We then moved to get a higher paid job. We bought five other houses since then, and now I hope to God I never have to move again.
Rental house on Manu-Mele Street in Kailua, Hawaii. We moved when my dad got orders to Parris Island, SC a little less than 3 years later (1969).
We moved out of our first house before I was old enough to remember it. I do remember.my second, a two-bedroom cottage.
First was married student housing at Syracuse University. I guess we lived there for a year or so but I don’t remember it. I do remember the next apartment, and the shared farmhouse in Schaghticoke, NY. When I was three or so we bought our first house.
An apartment somewhere in Cleveland 1964-66–somewhat less than 2 years, since I know we moved to the house I grew up in before my second birthday. We lived there until I was 17.
A little two-bedroom stucco-sided house. Still remember the address (137 Third Street) and a house remains there to this day, albeit not the same house. Lived there until I was 8, and it is still ‘home’ to me.
For the first year and a half of my life I lived with my parents in a little apartment in Inglewood, California. In 1965 we moved to a three bedroom house that they bought where I lived until I left for college. It’s the first place I remember.
A summer cottage built by my grandfather in the 1940’s on the beach on Lake Michigan, it was converted into a year round home soon after, and my parents moved into it after marrying, and it was my first home, 1957-1964. After my folks moved us out of it when my dad got promoted and transferred, it became my grandparent’s vacation/retirement home. I continued to spend vacations and summers in it.
After Grandma passed away in 1980 it became my parents’ weekend and vacation home. When my dad tarted his retirement planning in 1983, they lifted the house up and moved it 1/4 mile west, to the top of a high bluff on our farm, overlooking the old house site, woods, and the Lake. Then they lived in the old house as they built a larger home on the spot of the original house.
Eventually my wife and I and our daughter moved in to the old place once the new house was done, living there in 1986-87. It was rather jarring to be inside my childhood home, where the interior was the same, but the view from the windows was completely different.
We moved out in 1987 when I got a different job. The old house got rented out.
By 1995 my parents had died, so we moved up into the new house on the Lake, and I took over ownership of it and our old house too. It’s still there on its different spot, rented out to the same gent who moved in back in 1987. I go in once in a while to do odd jobs. It’s a real blast from the past.

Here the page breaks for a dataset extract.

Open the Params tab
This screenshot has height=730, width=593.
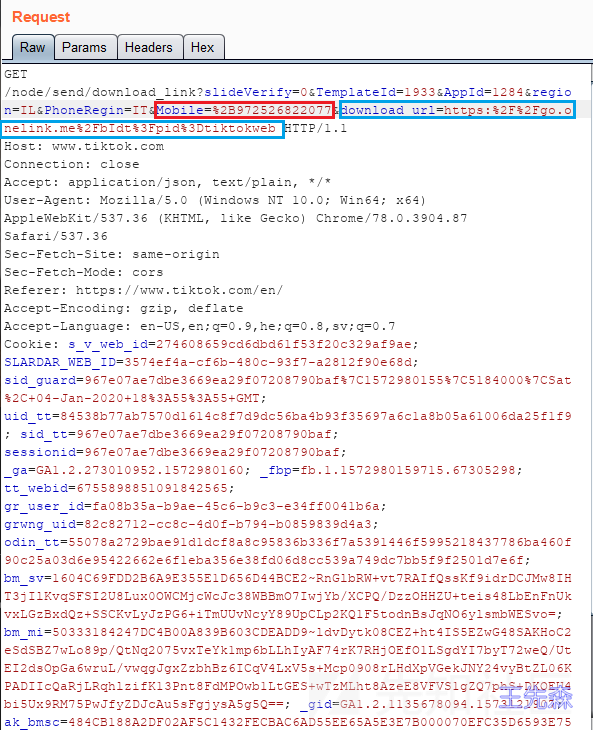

The first place was in Gander, Newfoundland, where my father was posted in the early 50s, in a WW2 barracks block left over from when the airport was a major base on the North Atlantic air transport network, and converted to apartments post war. We lived there from shortly after I was born to when I was two, and the only memory I have is of sitting with a friend on the stairs up to the second floor where our apartment was.
Our second place was a rented house, also in Gander, where most of my memories are of the outside and surroundings. There was an old Ford in the backyard that Dad used for spare parts for our car, which made a great place to play Mounties and such for me and my friends. The “deep” (over MY head) ditches along the road were great for sailing homemade boats, especially in spring when the snowmelt produced a fast current. We could chase boats the length of the road, only occasionally risking soakers when we had to wade into the water to free a boat from where it had gotten stuck in one of the culverts under a driveway.
My grandparents house, Danville VA., with my mother from July 1944-late 1945. My dad was in the Pacific at the time. Then to the Pickett Homes in Arlington VA. until late 1947. They were WWII temp housing and sucked, but I was so young I didn’t care. Parents bough house in 1947 in Arlington, lived there for 56 years, two kids still live there.
An tenement apartment that was a craphole even by the standards of the day but we managed to improve our lot shortly after I was born. Not by a lot but better.